All that is needed is each line of the entries holding the word "bookmark", copied as it stands.

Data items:
↓

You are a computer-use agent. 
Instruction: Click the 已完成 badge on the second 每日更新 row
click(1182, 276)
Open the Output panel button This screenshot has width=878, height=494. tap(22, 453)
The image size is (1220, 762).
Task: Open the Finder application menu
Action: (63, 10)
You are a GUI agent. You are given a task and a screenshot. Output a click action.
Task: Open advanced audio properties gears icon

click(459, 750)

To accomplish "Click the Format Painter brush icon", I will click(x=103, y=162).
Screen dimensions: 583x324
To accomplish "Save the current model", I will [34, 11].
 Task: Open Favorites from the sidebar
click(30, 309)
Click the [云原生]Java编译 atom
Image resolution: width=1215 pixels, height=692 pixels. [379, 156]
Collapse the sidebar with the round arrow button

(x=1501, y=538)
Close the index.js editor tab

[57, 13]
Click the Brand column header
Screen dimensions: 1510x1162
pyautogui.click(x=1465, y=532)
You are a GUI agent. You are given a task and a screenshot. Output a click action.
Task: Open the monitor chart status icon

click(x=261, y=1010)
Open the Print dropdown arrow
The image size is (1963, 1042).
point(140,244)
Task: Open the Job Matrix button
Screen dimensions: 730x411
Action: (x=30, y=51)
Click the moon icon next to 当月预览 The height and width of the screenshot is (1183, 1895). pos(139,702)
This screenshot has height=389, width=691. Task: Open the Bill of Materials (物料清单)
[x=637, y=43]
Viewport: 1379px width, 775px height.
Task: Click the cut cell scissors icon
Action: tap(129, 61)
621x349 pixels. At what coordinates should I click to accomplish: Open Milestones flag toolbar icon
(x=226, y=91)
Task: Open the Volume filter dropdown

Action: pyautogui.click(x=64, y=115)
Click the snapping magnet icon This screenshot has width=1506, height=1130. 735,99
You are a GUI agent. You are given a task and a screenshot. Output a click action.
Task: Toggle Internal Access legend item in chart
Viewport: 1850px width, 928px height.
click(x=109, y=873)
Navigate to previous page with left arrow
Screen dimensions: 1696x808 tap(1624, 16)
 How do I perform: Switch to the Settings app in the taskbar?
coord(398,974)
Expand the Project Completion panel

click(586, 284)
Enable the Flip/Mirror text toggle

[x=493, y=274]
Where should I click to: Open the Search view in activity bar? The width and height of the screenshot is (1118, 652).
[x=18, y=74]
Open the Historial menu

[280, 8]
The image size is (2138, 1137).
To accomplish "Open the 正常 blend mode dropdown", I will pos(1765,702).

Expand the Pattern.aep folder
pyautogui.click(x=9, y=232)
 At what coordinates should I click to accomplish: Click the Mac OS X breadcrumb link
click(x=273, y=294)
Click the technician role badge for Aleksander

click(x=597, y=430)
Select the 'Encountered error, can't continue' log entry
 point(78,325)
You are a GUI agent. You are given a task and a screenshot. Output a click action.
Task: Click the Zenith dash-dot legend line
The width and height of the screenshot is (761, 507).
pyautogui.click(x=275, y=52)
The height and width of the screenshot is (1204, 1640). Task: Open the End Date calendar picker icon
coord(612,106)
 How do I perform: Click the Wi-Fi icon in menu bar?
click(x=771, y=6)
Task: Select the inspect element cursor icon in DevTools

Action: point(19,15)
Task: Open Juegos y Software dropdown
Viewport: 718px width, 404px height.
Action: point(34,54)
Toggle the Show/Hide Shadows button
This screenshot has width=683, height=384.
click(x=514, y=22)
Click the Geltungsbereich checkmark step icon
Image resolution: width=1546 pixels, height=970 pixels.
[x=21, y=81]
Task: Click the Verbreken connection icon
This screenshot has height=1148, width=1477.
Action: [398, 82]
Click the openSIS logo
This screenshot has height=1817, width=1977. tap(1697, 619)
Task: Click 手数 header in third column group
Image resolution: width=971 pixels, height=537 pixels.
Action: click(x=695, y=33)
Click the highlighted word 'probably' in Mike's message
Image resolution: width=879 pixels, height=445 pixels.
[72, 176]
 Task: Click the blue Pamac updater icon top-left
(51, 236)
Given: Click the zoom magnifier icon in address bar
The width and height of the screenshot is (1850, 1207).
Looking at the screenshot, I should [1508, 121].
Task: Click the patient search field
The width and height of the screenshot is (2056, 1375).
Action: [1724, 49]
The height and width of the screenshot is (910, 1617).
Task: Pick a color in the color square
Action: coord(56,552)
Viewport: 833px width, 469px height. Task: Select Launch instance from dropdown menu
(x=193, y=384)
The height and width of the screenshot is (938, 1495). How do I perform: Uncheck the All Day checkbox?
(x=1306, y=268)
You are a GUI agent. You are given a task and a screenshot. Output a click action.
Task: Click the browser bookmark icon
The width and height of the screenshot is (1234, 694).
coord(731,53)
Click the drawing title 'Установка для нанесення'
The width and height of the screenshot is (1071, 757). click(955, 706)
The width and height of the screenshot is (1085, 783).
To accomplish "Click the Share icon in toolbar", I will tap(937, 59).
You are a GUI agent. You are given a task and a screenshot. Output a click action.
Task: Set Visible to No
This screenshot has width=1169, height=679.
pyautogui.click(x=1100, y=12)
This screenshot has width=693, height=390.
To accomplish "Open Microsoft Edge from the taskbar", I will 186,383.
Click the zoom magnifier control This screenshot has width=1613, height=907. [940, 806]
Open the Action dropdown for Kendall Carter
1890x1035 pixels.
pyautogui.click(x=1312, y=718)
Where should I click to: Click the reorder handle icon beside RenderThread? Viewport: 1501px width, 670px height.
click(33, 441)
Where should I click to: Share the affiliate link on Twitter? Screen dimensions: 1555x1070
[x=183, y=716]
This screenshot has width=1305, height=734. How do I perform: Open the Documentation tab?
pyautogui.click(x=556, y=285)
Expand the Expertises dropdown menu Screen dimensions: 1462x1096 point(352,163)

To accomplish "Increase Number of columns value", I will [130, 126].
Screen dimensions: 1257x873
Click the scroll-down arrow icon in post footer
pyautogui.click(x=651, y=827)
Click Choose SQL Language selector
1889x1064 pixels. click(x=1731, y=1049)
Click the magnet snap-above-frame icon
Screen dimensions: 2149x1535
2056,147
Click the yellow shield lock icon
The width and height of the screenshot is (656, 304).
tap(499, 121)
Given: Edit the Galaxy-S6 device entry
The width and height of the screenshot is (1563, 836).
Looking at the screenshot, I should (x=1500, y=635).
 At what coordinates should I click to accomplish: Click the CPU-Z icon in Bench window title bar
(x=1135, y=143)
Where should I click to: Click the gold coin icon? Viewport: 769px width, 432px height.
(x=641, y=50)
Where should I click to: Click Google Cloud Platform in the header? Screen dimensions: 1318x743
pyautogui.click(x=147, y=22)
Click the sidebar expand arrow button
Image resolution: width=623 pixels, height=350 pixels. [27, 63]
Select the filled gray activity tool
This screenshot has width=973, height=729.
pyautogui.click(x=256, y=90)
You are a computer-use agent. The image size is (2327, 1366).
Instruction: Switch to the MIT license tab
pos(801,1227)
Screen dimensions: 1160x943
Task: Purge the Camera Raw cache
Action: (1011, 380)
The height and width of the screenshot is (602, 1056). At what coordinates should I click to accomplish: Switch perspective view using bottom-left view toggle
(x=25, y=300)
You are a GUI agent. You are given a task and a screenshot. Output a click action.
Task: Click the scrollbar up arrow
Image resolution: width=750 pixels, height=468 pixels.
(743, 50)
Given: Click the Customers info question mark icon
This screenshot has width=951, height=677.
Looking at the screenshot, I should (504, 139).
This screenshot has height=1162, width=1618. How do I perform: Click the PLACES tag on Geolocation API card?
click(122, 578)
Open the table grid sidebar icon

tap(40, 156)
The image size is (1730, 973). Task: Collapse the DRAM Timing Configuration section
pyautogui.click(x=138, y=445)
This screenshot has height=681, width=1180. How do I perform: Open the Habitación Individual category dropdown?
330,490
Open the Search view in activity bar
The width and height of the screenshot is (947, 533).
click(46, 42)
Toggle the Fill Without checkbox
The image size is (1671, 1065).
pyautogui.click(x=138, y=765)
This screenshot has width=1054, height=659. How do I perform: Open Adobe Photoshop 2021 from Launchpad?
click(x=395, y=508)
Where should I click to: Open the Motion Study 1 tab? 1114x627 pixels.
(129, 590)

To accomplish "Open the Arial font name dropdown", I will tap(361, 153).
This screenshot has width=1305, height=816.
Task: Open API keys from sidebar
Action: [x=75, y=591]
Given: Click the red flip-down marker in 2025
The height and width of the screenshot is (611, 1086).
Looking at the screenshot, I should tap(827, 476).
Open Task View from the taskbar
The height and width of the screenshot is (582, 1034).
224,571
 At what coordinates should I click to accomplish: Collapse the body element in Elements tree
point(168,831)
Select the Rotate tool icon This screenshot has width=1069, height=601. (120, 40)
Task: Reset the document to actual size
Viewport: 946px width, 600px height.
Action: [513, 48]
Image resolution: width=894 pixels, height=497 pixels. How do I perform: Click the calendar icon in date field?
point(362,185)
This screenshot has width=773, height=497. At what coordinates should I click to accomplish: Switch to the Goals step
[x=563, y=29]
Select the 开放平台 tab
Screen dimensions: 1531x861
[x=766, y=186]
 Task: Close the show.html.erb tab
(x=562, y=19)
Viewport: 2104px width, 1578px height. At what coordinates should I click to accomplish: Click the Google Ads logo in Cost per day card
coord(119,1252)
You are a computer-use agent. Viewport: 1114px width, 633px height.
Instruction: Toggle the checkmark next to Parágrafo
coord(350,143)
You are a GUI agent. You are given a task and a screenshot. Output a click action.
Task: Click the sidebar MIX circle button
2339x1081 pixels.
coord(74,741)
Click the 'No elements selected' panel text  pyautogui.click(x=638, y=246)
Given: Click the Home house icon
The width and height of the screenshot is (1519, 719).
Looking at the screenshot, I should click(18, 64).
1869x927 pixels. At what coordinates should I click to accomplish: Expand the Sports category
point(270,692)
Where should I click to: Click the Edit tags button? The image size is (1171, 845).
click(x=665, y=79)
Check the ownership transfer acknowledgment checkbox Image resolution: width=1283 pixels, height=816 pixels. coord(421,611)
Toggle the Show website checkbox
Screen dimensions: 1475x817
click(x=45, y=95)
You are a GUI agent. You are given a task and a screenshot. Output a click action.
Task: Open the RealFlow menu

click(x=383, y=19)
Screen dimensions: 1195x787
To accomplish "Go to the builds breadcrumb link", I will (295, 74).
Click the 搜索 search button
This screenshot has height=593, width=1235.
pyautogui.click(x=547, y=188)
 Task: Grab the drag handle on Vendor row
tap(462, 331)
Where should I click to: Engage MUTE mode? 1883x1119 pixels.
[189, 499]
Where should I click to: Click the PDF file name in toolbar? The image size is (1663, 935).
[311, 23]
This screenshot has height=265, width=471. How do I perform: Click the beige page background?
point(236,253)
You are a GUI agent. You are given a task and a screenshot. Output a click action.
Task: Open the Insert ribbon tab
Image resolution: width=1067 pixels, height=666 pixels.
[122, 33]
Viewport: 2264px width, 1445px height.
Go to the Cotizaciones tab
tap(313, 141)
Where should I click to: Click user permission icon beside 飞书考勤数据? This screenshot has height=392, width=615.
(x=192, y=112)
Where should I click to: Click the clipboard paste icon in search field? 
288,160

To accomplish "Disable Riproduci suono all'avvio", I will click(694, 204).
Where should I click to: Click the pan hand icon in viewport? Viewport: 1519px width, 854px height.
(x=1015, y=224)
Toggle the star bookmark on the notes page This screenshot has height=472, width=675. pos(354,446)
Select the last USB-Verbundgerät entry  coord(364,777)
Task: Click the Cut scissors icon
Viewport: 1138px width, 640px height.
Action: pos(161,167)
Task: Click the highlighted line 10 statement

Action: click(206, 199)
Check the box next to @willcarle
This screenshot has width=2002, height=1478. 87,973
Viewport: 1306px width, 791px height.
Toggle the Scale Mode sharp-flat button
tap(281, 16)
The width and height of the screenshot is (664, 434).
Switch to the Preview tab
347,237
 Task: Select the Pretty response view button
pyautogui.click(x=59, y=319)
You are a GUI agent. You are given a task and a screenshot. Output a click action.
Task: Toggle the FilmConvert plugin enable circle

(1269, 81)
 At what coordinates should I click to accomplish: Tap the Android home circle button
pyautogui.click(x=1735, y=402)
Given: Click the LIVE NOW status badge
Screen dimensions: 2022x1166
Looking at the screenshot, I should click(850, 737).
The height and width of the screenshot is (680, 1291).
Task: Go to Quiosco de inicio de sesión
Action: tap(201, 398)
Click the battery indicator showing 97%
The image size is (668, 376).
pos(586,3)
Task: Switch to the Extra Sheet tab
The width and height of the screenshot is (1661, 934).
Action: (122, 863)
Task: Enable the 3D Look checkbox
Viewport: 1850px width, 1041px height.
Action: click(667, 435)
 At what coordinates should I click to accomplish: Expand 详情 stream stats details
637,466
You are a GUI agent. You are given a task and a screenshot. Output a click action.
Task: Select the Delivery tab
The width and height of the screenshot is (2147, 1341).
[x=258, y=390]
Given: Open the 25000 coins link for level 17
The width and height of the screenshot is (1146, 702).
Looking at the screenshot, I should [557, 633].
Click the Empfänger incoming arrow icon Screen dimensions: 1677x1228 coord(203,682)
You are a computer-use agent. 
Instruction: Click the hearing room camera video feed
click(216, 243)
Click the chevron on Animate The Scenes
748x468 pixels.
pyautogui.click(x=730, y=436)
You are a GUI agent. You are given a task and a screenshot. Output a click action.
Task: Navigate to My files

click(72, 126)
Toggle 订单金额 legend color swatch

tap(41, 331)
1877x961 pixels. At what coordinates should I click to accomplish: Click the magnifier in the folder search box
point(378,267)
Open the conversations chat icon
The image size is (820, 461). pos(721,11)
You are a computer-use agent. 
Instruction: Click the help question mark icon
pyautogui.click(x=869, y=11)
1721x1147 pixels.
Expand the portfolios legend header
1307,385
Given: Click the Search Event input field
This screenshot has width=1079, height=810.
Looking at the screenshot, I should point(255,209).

↑

_COMPLETED EXERCISE_.
Task: Click the browser bookmark icon
Toggle the star bookmark on the notes page This screenshot has height=472, width=675. pos(354,446)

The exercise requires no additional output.